The authors developed a microsimulation model that randomly selected (with replacement) individuals from the Data-collection on Adverse Effects of Anti-HIV Drugs study with follow-up between 2013 and 2016. The study population was PLHIV aged 40 to 75 years, stable on antiretroviral therapy, and not currently using lipid-lowering therapy. Direct medical costs and quality-adjusted life-years (QALYs) were assigned in annual cycles and discounted at 3% per year. The authors assumed a willingness-to-pay threshold of $100’000/QALY gained. The interventions assessed were as follows: (1) treating no one with statins; (2) treating everyone with generic pravastatin 40 mg/day (drug cost $236/year) and (3) treating everyone with branded pitavastatin 4 mg/day (drug cost $2’828/year). The model simulated each individual’s probability of experiencing atherosclerotic cardiovascular disease over 20 years.
Persons receiving pravastatin accrued 0.024 additional QALYs compared with those not receiving a statin, at an incremental cost of $1’338, giving an incremental cost-effectiveness ratio of $56’000/QALY gained. Individuals receiving pitavastatin accumulated 0.013 additional QALYs compared with those using pravastatin, at an additional cost of $18’251, giving an incremental cost-effectiveness ratio of $1’444’000/QALY gained. These findings were most sensitive to the pill burden associated with daily statin administration, statin costs, statin efficacy and baseline atherosclerotic cardiovascular disease risk. In probabilistic sensitivity analysis, no statin was optimal in 5.2% of simulations, pravastatin was optimal in 94.8% of simulations and pitavastatin was never optimal.

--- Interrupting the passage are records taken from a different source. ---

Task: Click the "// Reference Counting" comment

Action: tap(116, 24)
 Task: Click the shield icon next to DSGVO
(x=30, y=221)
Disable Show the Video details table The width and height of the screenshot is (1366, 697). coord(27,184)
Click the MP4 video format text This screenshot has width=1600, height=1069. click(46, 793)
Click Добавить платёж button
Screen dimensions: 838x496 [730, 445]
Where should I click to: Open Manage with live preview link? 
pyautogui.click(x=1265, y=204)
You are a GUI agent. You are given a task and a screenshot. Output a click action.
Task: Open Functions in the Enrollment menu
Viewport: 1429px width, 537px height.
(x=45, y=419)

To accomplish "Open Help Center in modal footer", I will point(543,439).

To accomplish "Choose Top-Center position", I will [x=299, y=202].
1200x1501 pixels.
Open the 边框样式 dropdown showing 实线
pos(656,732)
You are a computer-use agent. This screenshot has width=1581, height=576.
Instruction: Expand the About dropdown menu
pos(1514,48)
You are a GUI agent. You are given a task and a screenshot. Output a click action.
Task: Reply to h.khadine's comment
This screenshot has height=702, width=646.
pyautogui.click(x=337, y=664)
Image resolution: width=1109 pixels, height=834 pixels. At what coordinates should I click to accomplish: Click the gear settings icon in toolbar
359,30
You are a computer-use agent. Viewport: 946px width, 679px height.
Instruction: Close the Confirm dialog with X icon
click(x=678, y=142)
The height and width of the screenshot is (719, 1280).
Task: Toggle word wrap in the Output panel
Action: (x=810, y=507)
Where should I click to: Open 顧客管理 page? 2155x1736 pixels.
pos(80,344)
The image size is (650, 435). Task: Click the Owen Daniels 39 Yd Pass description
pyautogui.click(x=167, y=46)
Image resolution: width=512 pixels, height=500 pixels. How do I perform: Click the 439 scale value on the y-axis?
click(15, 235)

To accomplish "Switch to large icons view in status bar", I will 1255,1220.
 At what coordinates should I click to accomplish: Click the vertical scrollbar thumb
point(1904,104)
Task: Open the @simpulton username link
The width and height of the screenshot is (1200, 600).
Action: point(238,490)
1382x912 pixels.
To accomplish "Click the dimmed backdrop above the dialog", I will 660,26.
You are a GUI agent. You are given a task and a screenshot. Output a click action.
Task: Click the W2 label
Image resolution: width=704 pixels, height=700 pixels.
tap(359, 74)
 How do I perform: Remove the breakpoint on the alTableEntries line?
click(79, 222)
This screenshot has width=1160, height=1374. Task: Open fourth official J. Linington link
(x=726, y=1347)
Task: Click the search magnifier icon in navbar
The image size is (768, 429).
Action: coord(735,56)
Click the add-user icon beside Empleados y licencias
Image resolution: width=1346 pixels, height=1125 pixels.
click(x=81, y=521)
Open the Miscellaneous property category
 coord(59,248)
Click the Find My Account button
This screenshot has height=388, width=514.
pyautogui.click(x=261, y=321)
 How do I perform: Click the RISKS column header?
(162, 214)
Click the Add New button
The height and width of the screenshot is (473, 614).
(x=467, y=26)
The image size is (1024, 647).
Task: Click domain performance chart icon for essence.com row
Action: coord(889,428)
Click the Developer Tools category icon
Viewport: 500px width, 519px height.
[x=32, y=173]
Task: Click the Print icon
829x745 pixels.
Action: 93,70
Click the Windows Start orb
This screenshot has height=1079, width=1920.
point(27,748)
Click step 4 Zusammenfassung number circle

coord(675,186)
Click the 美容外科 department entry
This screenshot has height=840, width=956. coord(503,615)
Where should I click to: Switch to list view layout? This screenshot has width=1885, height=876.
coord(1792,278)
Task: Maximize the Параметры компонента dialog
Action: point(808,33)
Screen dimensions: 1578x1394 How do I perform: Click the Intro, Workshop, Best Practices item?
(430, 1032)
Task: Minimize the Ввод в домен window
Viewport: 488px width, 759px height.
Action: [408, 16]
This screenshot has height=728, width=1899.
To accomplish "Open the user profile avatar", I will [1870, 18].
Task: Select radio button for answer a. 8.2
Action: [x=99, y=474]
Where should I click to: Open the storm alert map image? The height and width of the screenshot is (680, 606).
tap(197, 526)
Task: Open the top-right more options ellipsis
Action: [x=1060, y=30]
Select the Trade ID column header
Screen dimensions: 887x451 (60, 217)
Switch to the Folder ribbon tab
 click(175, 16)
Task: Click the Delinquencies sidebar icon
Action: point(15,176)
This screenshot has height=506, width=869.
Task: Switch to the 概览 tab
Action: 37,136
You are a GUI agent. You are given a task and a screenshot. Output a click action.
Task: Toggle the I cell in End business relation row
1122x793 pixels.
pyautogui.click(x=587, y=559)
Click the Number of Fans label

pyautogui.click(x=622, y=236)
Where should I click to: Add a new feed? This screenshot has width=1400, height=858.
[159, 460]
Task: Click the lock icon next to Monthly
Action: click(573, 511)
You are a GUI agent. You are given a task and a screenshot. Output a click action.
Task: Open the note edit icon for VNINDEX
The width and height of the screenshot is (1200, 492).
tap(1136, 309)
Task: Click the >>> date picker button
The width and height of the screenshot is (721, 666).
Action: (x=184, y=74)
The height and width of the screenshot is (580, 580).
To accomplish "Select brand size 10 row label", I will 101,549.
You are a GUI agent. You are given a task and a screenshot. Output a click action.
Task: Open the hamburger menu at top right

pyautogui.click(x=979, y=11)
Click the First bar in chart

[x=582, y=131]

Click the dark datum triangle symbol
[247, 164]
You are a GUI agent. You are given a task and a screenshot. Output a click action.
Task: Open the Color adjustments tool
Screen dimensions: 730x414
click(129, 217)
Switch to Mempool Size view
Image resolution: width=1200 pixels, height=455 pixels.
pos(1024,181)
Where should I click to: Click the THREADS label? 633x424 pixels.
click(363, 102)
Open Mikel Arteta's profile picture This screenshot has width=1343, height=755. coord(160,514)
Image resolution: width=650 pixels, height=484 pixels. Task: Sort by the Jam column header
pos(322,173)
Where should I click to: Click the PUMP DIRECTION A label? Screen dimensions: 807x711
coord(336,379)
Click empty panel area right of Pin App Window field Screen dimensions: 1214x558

In conclusion, at a willingness-to-pay threshold of $100’000/QALY gained, expanding generic pravastatin use to PLHIV aged 40 to 75 years, stable on ART, and not currently using lipid-lowering therapy was projected to be cost-effective for the primary prevention of ASCVD. With substantial price reduction, pitavastatin may be cost-effective compared with pravastatin. These findings bode well for the expanded use of statins among PLHIV in the United States. To gain greater confidence in these conclusions it is important to generate strong, HIV-specific estimates on the efficacy of statins and the quality-of-life burden associated with taking an additional daily pill.